BRIEF
Copy out all of the lines below word for word, but leave the pictures out of your answer.

Saved data entries:
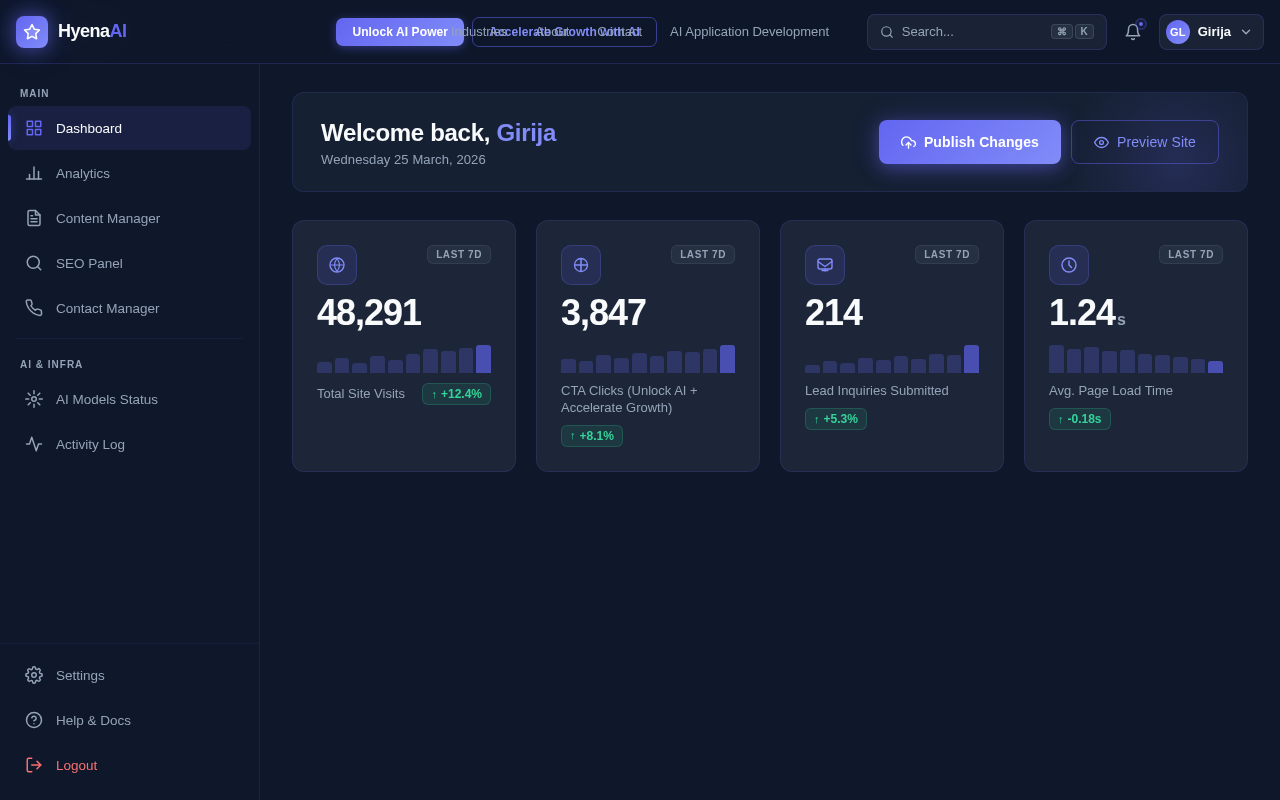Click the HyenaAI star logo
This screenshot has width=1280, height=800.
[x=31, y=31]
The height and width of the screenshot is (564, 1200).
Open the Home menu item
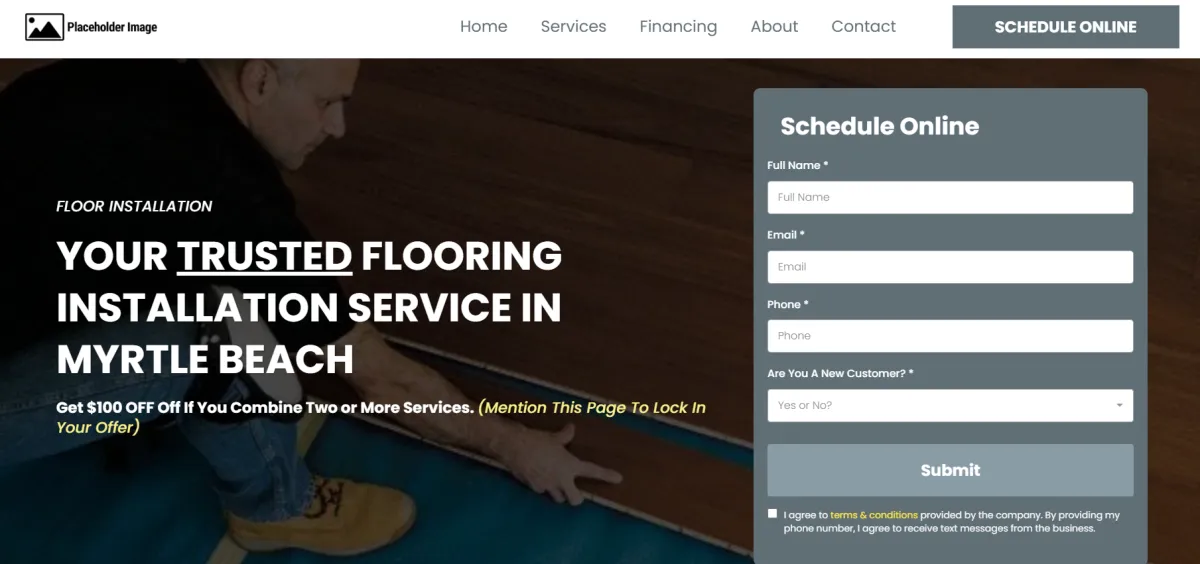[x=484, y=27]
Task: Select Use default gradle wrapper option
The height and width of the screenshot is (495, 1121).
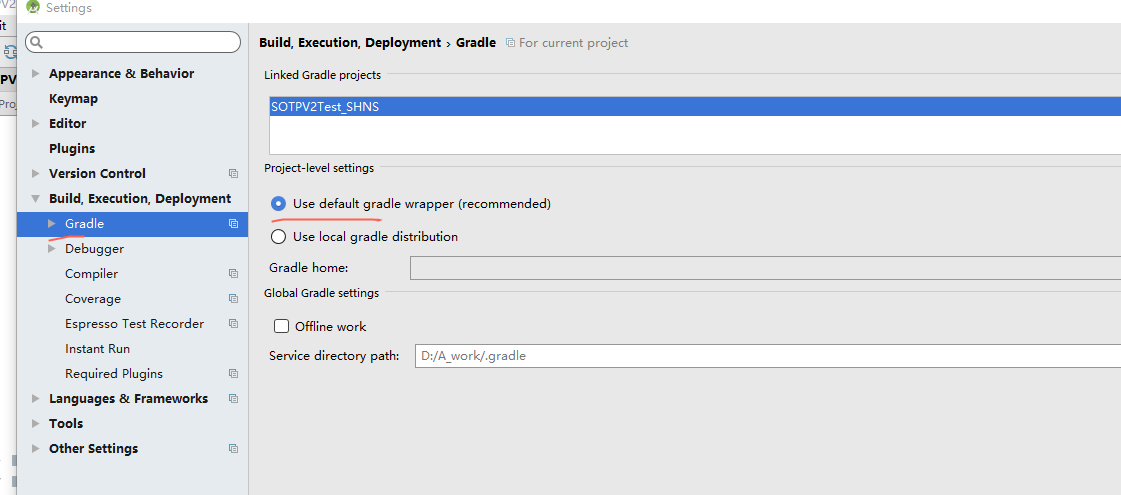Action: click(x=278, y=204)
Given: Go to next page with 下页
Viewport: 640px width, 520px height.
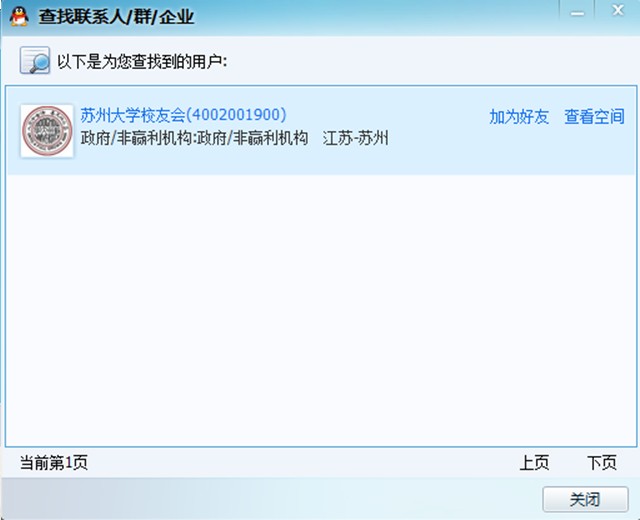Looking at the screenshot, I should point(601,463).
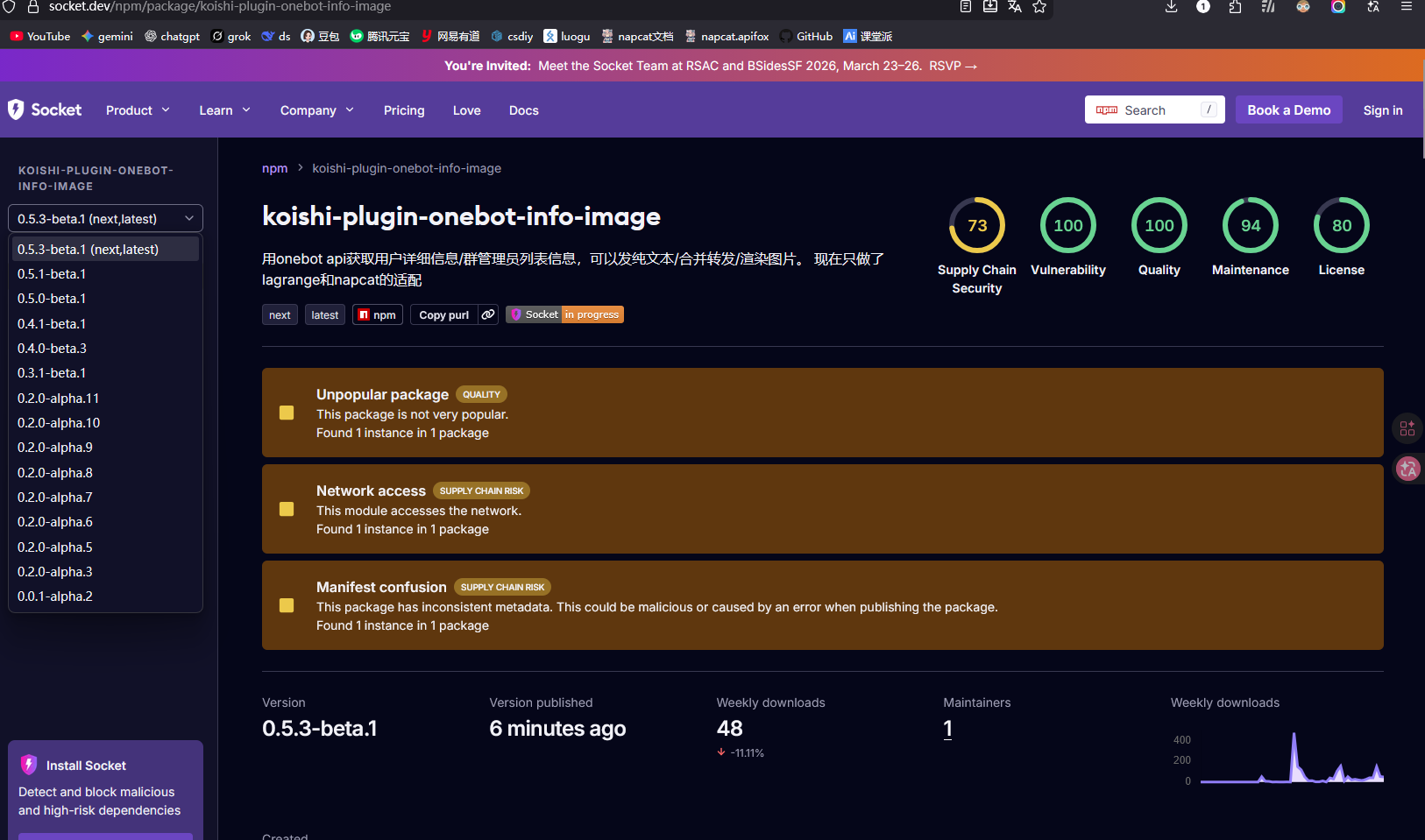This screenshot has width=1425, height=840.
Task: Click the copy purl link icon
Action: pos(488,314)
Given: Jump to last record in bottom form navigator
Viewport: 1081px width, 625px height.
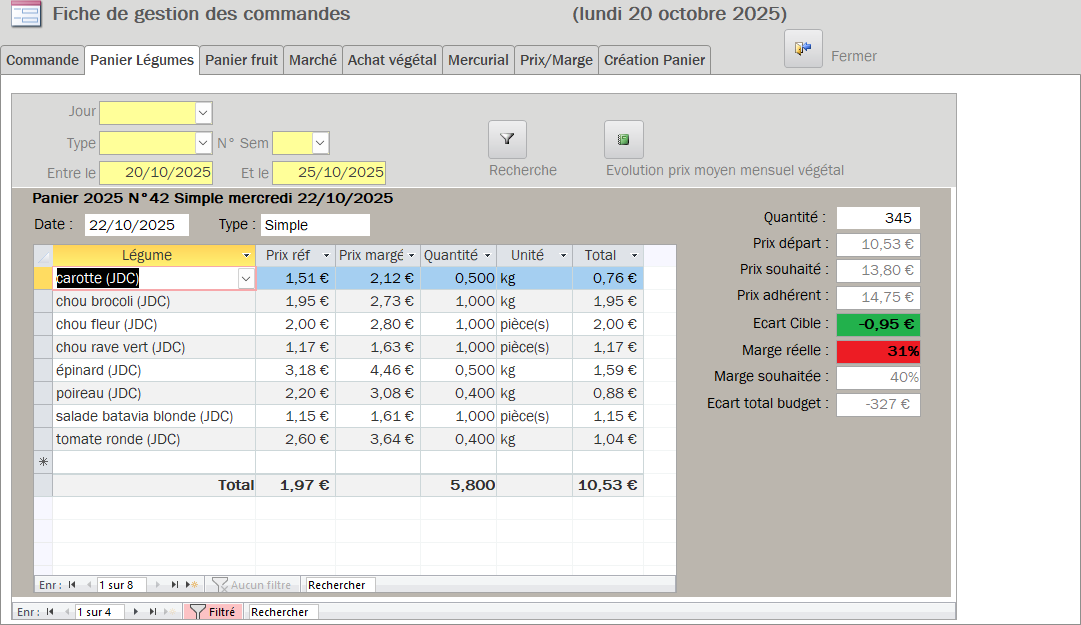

COMPLETED EXERCISE
Click the HyenaAI star logo
This screenshot has width=1280, height=800.
[x=31, y=31]
The height and width of the screenshot is (564, 1200).
Open the Home menu item
[x=484, y=27]
Task: Select Use default gradle wrapper option
The height and width of the screenshot is (495, 1121).
Action: click(x=278, y=204)
Given: Go to next page with 下页
Viewport: 640px width, 520px height.
Looking at the screenshot, I should point(601,463).
This screenshot has width=1425, height=840.
Task: Click the copy purl link icon
Action: pos(488,314)
Given: Jump to last record in bottom form navigator
Viewport: 1081px width, 625px height.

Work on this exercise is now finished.